Background:

The treatment options for elderly patients with acute myeloid leukemia (AML) have been limited considering the poor tolerability of intensive standard chemotherapy. Recently, we report promising clinical outcomes in 13 untreated fit elderly patients with AML who received modified intensive induction of venetoclax in combination with ‘2 + 5‘ (daunorubicin and cytarabine) chemotherapy (modified DAV regimen), followed by venetoclax plus modified intermediate-dose cytarabine consolidation. Building on this foundation, we expanded the sample size and included 11 more patients who treated with modified DAV regimen and extended follow-up time to further explore the efficacy and safety of the modified DAV regimen for induction therapy in elderly AML patients.

Method:

24 elderly AML patients (aged ≥55 years) who were received induction chemotherapy that included daunorubicin (60mg/m2 days 1-2, intravenously), cytarabine (100 mg/m 2 days 1-5, intravenously), and venetoclax (100 mg day 3, 200 mg day 4, 400 mg days 5-10, orally) from March 2021 to May 2023 were retrospectively analyzed. After induction, patients received three cycles of venetoclax (400 mg days 1-14, orally) in combination with intermediate- dose cytarabine (1 g/m 2 days 1-3, intravenously) as consolidation treatment. Overall response rate, composite complete response (CRc) rate, overall survival (OS), duration of remission (DOR), and adverse events were analyzed.

Results:

24 de nove elderly patients with AML were were divided into favourable- (6), intermediate- (13), and adverse-risk groups (5) according to European LeukemiaNet (ELN) risk stratification. The cohort was consisted of 9 males (37.5%) and 15 females (62.5%) and the median (range) age of which was 64 (57-71) years. The last follow-up date was 15 July 2023, with 313 days of median follow-up.

After one cycle of induction, 20 patients (83.3%) achieved CR, 2 patients (8.33%) who achieved PR after one cycle of induction attained CR after receiving a second modified DAV induction. Thus, the CR rate was 91.7% after 2-cycle induction. 2 patients (8.33%) failed to achieve remission after induction therapy. In responders, 20 of the patients were measurable residual disease (MRD) negative after 2-cycle induction, detected by multi-parameter flow cytometry (MFC). Among 22 CR patients, 20 have completed the first consolidation cycle (one patient received consolidation regimen without venetoclax due to economic pressures, and another one did not receive consoliation treatment yet), 18 patients have completed the second consolidation cycle, and 16 patients have completed all cycles of consolidation chemotherapy. Of these, 3 patients relapsed during consolidation therapy and 4 patients relapsed after completion of consolidation therapy.

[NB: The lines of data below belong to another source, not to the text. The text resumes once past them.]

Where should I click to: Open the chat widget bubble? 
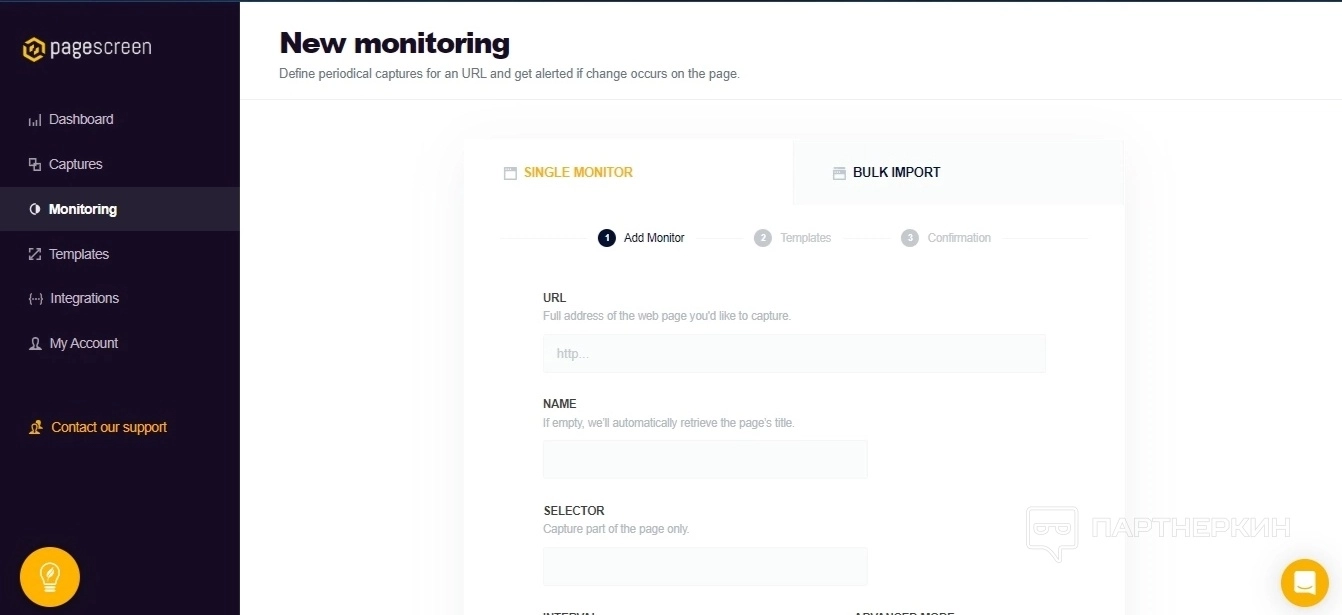pyautogui.click(x=1304, y=582)
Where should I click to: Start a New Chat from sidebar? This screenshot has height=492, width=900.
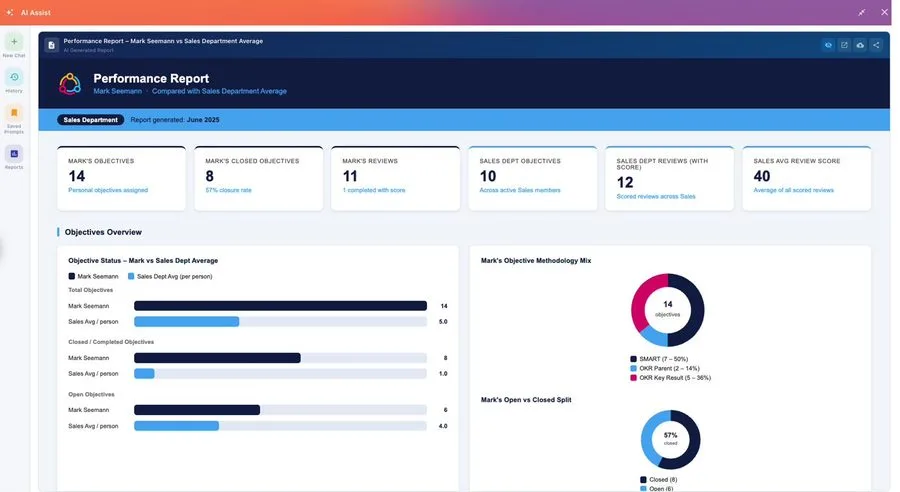coord(14,42)
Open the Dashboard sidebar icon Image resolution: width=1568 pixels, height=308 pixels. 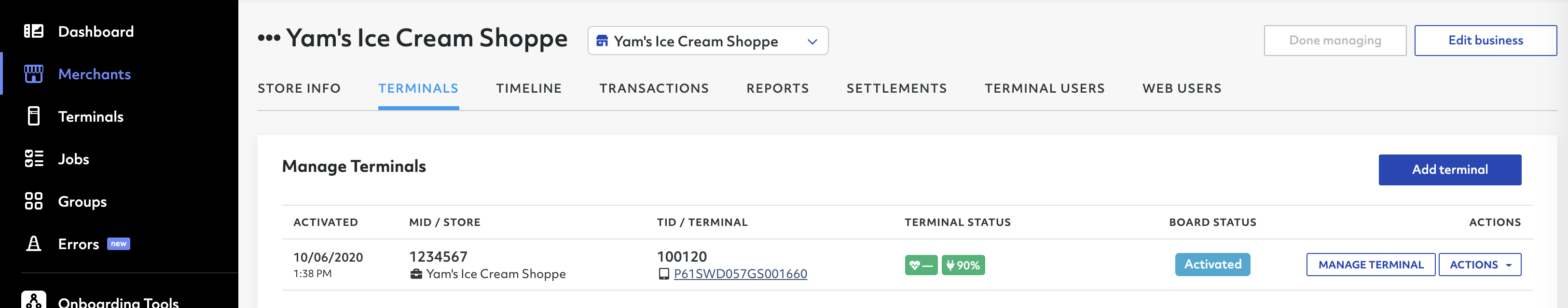33,31
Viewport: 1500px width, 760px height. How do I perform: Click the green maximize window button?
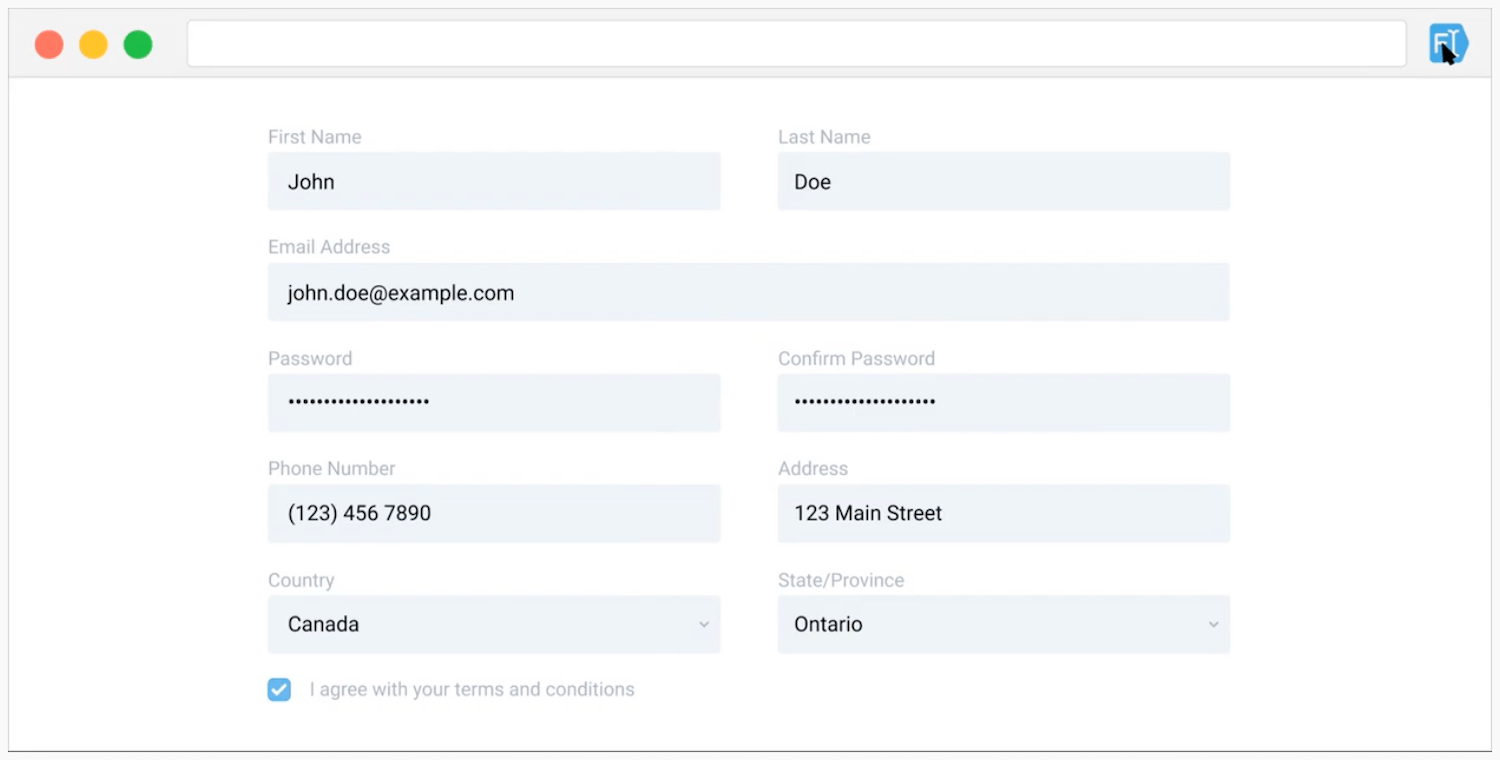click(138, 44)
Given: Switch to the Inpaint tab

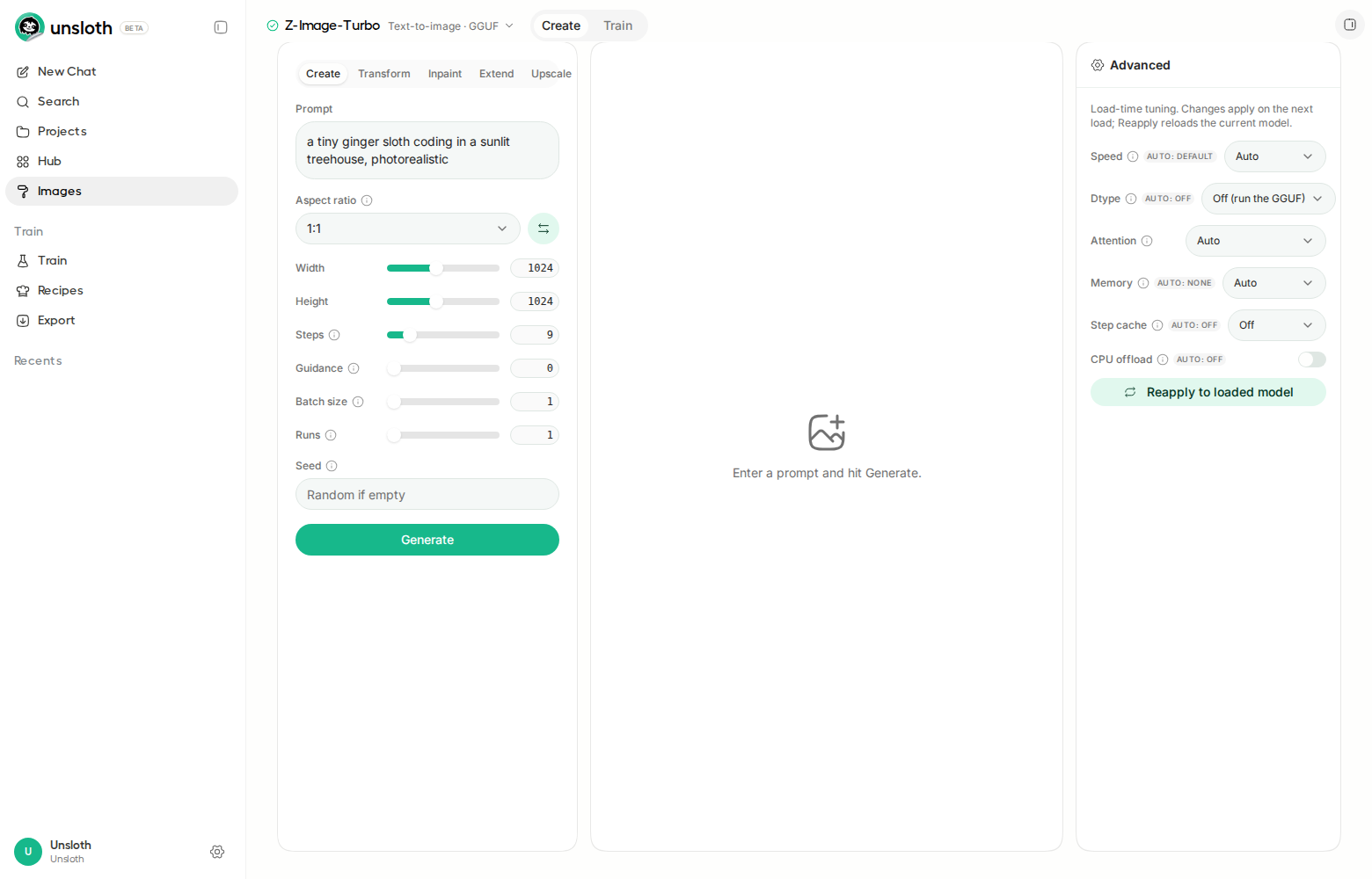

For the total of 24 patients, the median follow-up was 313 days. The median OS was not achieved and the median EFS was 384 days. Among the 16 patients who completed three courses of consolidation therapy, the median follow-up time was 314 days, and there were no deaths to date. The median OS was not achieved and the median EFS was 398 days.

The adverse events observed during the induction therapy in most patients were Grade 3-4 neutropenia (100%), anemia (100%), and thrombocytopenia (100%). For responders in the first induction cycle, the median (interquartile range [IQR]) time to blood cell count recovery (absolute neutrophil count ≥1 ×10 9/L and platelet count ≥50×10 9/L) in patients who had a response following induction therapy was 20.0 (18.75-22.0) days. The most common non-haematological grade 3-4 adverse events observed during induction included febrile neutropenia (65.2%), pneumonia (34.8%), and constipation (15.4%).

Conclusions:

Our study demonstrated promising response and safety of modified DAV therapy in elderly fit de novo AML patients.

No relevant conflicts of interest to declare.